BEGIN Entries provided

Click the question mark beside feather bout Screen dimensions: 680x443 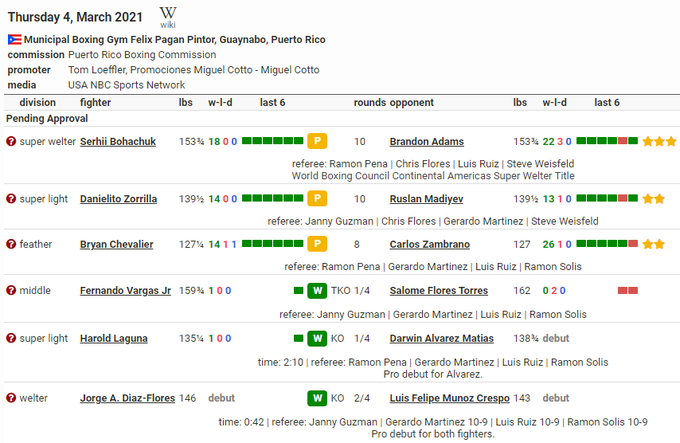point(11,244)
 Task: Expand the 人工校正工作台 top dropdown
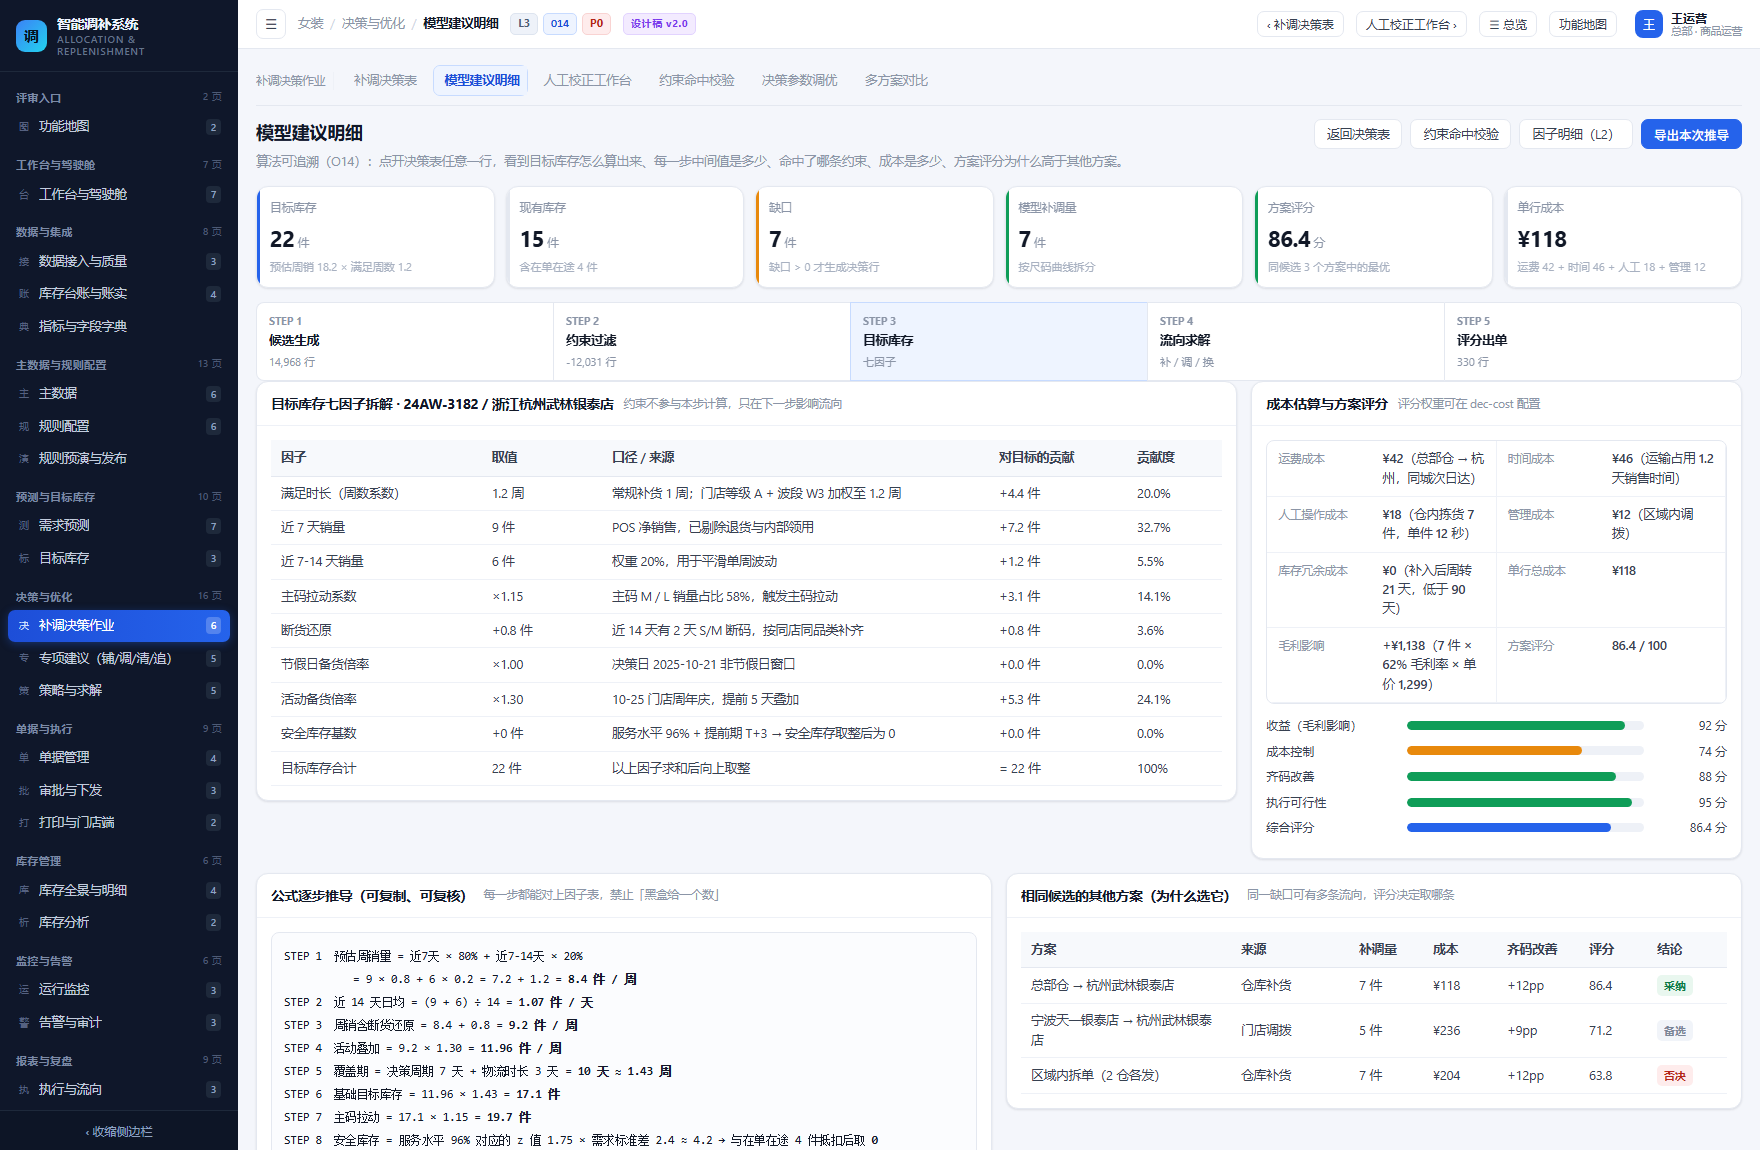pyautogui.click(x=1411, y=24)
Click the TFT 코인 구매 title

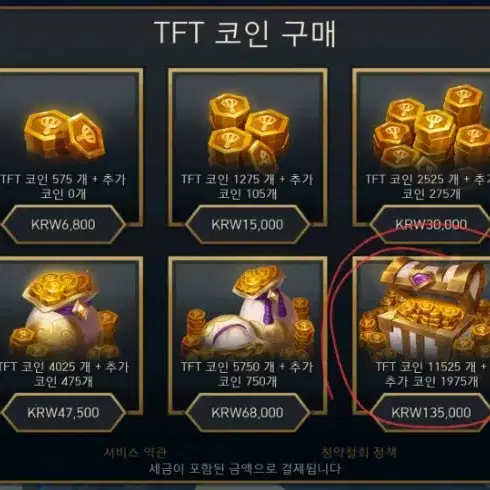pos(245,33)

END Entries provided

> Stated problem:
Please render the records, starting with the line with "Task: Expand the 人工校正工作台 top dropdown" and going on through the end of the records, as a Markdown table with columns headed No. and Text, one row per line. Skip blank lines and leave the pictures out.

> Exercise output:
| No. | Text |
|---|---|
| 1 |  Task: Expand the 人工校正工作台 top dropdown |
| 2 | pyautogui.click(x=1411, y=24) |
| 3 | Click the TFT 코인 구매 title |
| 4 | pos(245,33) |